Quello di Alajmo non è un semplice viaggio in Sicilia, ma un viaggio nella sicilianità come si può cogliere dal titolo che incuriosisce, “L’arte di annacarsi”, e dal sottotitolo “Un viaggio in Sicilia”, quasi un chiarimento, una precisazione.
Ma il proposito sta nell’annacamento.
Annacamento è una parola che non ha traduzione esatta in italiano se non con il termine cullare/cullarsi, che non rendono l’essenza e il concetto chiave del termine che vuole significare, come lo stesso autore spiegherà, “il massimo del movimento col minimo dello spostamento”. E sull’onda lenta di una naca (culla), ci racconta la sua terra, quella immobile e pigra cui fa riscontro quella frenetica, mentre a quella babba si contrappone la sperta, quella furba, una Sicilia dai tanti volti, come allude e sottolinea l’autore stesso citando in apertura Gesualdo Bufalino.

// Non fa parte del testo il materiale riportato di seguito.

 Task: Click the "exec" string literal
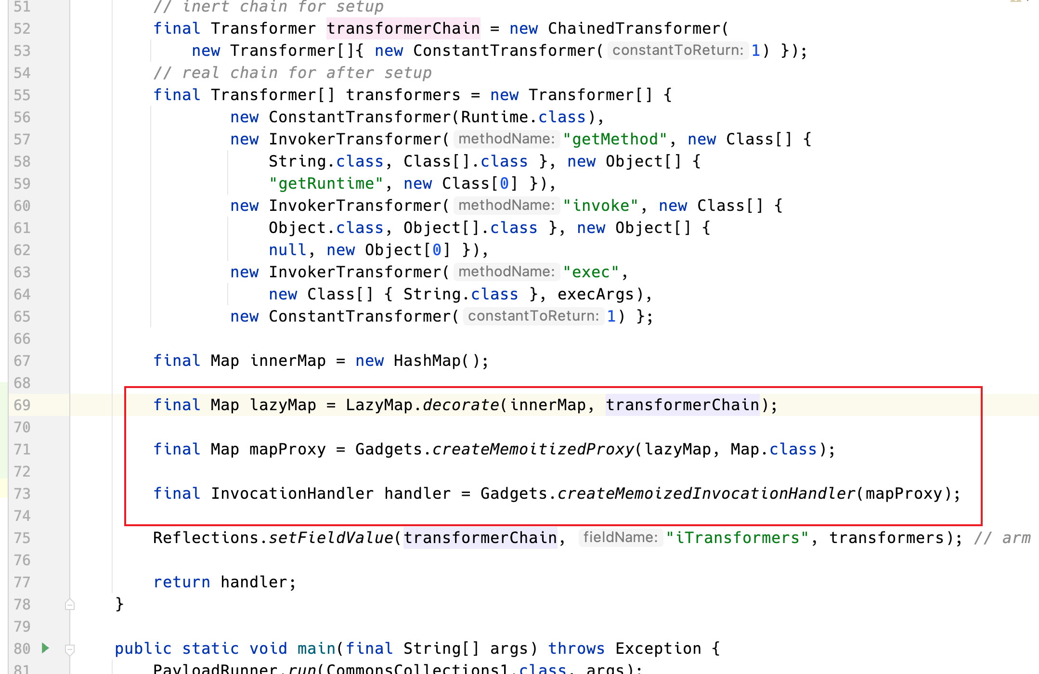point(591,272)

Una terra di contrasti, agghindata di luoghi comuni, difficile da raccontare soprattutto se si è nativi dell’isola perché i siciliani tendono a diventare apprensivi quando devono raccontare agli estranei di sé e della propria terra. Sanno che devono misurarsi con una quantità di luoghi comuni che vanno dalla mafia allo scirocco e molto altro ancora.
Per chi è siciliano, da tempo lontano dalla Sicilia, e che guarda con il cannocchiale rovesciato della distanza, la lettura del viaggio di Alajmo è coinvolgimento emozionale o nostalgico o risentito per le bellezze di una terra ancora in alcuni tratti selvaggia e originaria o abbrutita in mille brutture senza soluzione o impelagata senza riscatto; ma è anche una lettura che sa stemperare nell’ironia, a volte pungente a volte scanzonata, quella miriade di stereotipi che da sempre l’accompagnano; ma non manca anche il sapore della scoperta. Come accade per tutti i luoghi che ammaliano, ma nello stesso tempo sconvolgono e non sono di semplice approccio o comprensione, così la Sicilia si ama o si rifiuta, ma non lascia mai indifferenti.
Per chi è un siciliano fuoriuscito come me, la lettura è stata un tuffo e un bagno quasi salutare nella mia più profonda connotazione siciliana, quella che si crede di aver perduto solo perché si è partiti; è stato invece un ritrovarsi, un fare “autoanalisi” insieme al viaggiatore Alajmo che ci nasce e ci vive, scoprendo insieme a lui “cose che sapevo senza saperlo”.
Chi non si accosta alla lettura come siciliano, troverà interessanti e curiose le risoluzioni dei clichè e il racconto delle località, delle genti e dei territori estremamente accattivante e coinvolgente per l’approccio nuovo che l’autore sa costruire, con l’ironia con cui lo sa accompagnare, stemperare o graffiare.
E il lettore siciliano? Condivide che la mafia è un odore o meglio una puzza e che se è vero che dà lavoro ne fa pagare anche un prezzo altissimo in sottosviluppo?
Il viaggio parte da Marsala e Caltafimi, “visto che da qualche parte bisogna cominciare”, proseguendo per Palermo dove l’arte d’annacarsi sembra raggiungere livelli prestigiosi, ma che al detto arrendevole del “Noi qua siamo” sa contrapporre i suoi pazzi, quelli che non si adeguano allo stato delle cose.
Una puntata a Lampedusa enigmatica come il Marrobbio e a Mazara dove l’integrazione passa attraverso la tavola perchè il cuscus ha pari dignità degli spaghetti, per concludersi a Messina passando per gli Intermezzi che hanno per protagonisti Federico II, Santa Rosalia e il vino.
Ma non si può raccontare, il viaggio di Alajmo va letto e gustato perché ogni parola o frase apre nuovi scorci e finestre godibili e interessanti su un mondo, sulla sicilianità e sul sicilianismo che più che “orgoglio è un rimorso”.
Un racconto-saggio che sa far riflettere e sa intrattenere piacevolmente e non per ultimo, invita a visitare questa terra sorprendente.